Wrong decision on land could kill off SA’s US trade ties
Trump’s trade tariff announcement may be a source of considerable angst, but even more so are pronouncements on land expropriation without compensation, writes Richard Tren
US President Donald Trump has set the cat among the pigeons with his proposed steel and aluminium tariffs. Over several decades global trade has steadily increased and has been a driver of economic growth and rising prosperity around the world.
Poverty in India and China declined rapidly after those countries liberalised their economies and opened up to global trade. Trump’s belief that the US can "win a trade war" is misguided. No one wins a trade war and it is the poor who would suffer.
As President Cyril Ramaphosa develops his economic strategy for SA he would do well to bear this in mind and focus on those policies we know will help the poor. One of the benefits of the end of apartheid and the National Party rule’s was the re-entry of this country into the global trading system.
ALL TRUMP NEEDS IS AN EXCUSE TO SAVE THE $300M THAT THE US SENDS TO SA, AND SA’S PARLIAMENT MAY HAVE JUST GIVEN IT TO HIM.
According to the Fraser Institute’s Index of Economic Freedom, SA’s freedom to trade globally increased significantly between 1990 and 2000, and this must have been an important driver of the economic growth and prosperity the country experienced at the time.
As economists Donald Boudreaux and Nita Ghei of George Mason University in Virginia explain, free trade "drives economic growth, enhanced efficiency, increased innovation and the greater fairness that accompanies a rules-based system". The economists say these benefits increase as overall trade — exports and imports – increases.
The US remains an important trading partner for SA and the Africa Growth and Opportunity Act (Agoa), which was passed during the Clinton administration, offers favourable trade terms to qualifying African countries. After Nigeria, SA is Africa’s second largest exporter to the US under Agoa, with almost $3bn worth of exports in 2017.
These exports allow South Africans, in turn, to import from other countries. Indeed, the only point of exporting is to be able to import, which drives innovation and growth.
In addition, American taxpayers provide millions of dollars in aid through the US Agency for International Development (USAid). Development aid does not and never will increase economic growth. In fact, as the economist William Easterly has shown in numerous publications, it could even frustrate economic growth by counteracting the need for recipient governments to reform their economic policies and diverting the onus of leaders from being answerable to their citizens, to merely being answerable to aid "bwanas".
That said, few would argue that there is no place for humanitarian aid. Almost all of USAid’s assistance to SA is devoted to HIV/AIDS programmes, with almost $483m in grants in 2017. Such assistance saves lives and benefits the poorest and most vulnerable South Africans.
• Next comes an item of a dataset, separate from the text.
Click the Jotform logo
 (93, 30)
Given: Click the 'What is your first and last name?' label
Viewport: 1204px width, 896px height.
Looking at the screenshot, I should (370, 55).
Trump’s trade tariff announcement may be a source of considerable angst, but even more so are the ANC and EFF’s pronouncements on land expropriation without compensation. Undermining property rights in SA would be devastating.
Before taking any action Ramaphosa should recognise that one of the conditions for participating in Agoa is that a country must be "committed to the rule of law, economic reform and the eradication of poverty". Furthermore, Agoa is open only to countries that are market-based and "protect private property rights".
Parliament’s recent vote on land expropriation would likely disqualify SA from Agoa on both counts. While SA risks losing a trading partner, there is growing outrage in the US about the racial targeting of whites. Tucker Carlson of Fox News, an influential conservative media pundit, questioned why US taxpayers should send aid to SA if the ANC is determined to undermine property rights. Trump has vowed to cut overseas development aid and is known to be an avid Fox News watcher.
All he needs is an excuse to save the $300m the US sends to SA, and SA’s Parliament may have just given it to him. SA’s new president may rightly feel confident after beating Nkosazana Dlamini-Zuma to the top spot. However, Ramaphosa will face the entire electorate before long.
Depending on the path he takes, Ramaphosa can either campaign on a track record of growing prosperity and better livelihoods, or pacify public rhetoric and watch the country descend into a Venezuela-or Zimbabwe-like state. The choice lies in Ramaphosa’s hands.
• Tren is a writer based in Washington.
*This article has been amended to reflect the correct figure, provided by the US embassy, of $483m in HIV/AIDS grants to SA in 2017 and not $240m as previously stated.